Is there a way I can parse the individual token by its type? ie, for integers, parse it as integers while for '#', skip it. Thanks!
One possibility would be to explicitly skip whitespace (ss >> std::ws), and then to use ss.peek() to find out if a # follows. If yes, use ss.get() to read it and continue, otherwise use ss >> value to read the value.
If the positions of # don't matter, you could also remove all '#' from the line before initializing the stringstream with it.
Usually not worth testing against good()
if (input.good()) {
Unless your next operation is generating an error message or exception. If it is not good all further operations will fail anyway.
Don't test against EOF.
while(getline(data, line) != EOF) {
The result of std::getline() is not an integer. It is a reference to the input stream. The input stream is convertible to a bool like object that can be used in bool a context (like while if etc..). So what you want to do:
while(getline(data, line)) {
I am not sure I would read a line. You could just read a word (since the input is space separated). Using the >> operator on string
std::string word;
while(data >> word) { // reads one space separated word
Now you can test the word to see if it is your special character:
if (word[0] == "#")
If not convert the word into a number.
This is what I would do:
// define a class that will read either value from a stream
class MyValue
{
public:
bool isSpec() const {return isSpecial;}
int value() const {return intValue;}
friend std::istream& operator>>(std::istream& stream, MyValue& data)
{
std::string item;
stream >> item;
if (item[0] == '#') {
data.isSpecial = true;
} else
{ data.isSpecial = false;
data.intValue = atoi(&item[0]);
}
return stream;
}
private:
bool isSpecial;
int intValue;
};
// Now your loop becomes:
MyValue val;
while(file >> val)
{
if (val.isSpec()) { /* Special processing */ }
else { /* We have an integer */ }
}
Maybe you can read all values as std::string and then check if it's "#" or not (and if not - convert to int)
int value;
std::ifstream input("data");
if (input.good()) {
string line;
std::sstream ss(std::stringstream::in | std::stringstream::out);
std::sstream ss2(std::stringstream::in | std::stringstream::out);
while(getline(data, line, '#') {
ss << line;
while(getline(ss, line, ' ') {
ss2 << line;
ss2 >> value
//process values ...
ss2.str("");
}
ss.str("");
}
}
In here we first split the line by the token '#' in the first while loop then in the second while loop we split the line by ' '.

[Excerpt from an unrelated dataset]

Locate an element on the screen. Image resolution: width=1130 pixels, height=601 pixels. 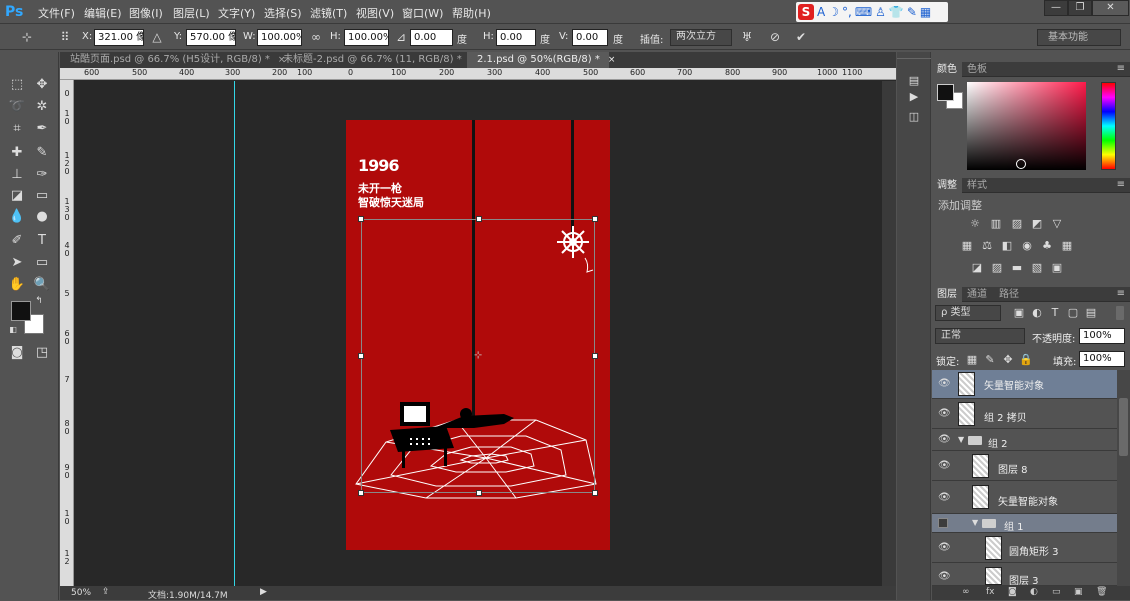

Personally, if your separator is always going to be space regardless of what follows, I'd recommend you just take the input as string and parse from there. That way, you can take the string, see if it's a number or a # and whatnot.
I think you should re-examine your premise that "Calling atoi() on the tokens introduces big overhead-"
There is no magic to std::cin >> val. Under the hood, it ends up calling (something very similar to) atoi.
If your tokens are huge, there might be some overhead to creating a std::string but as you say, the vast majority are numbers (and the rest are #'s) so they should mostly be short.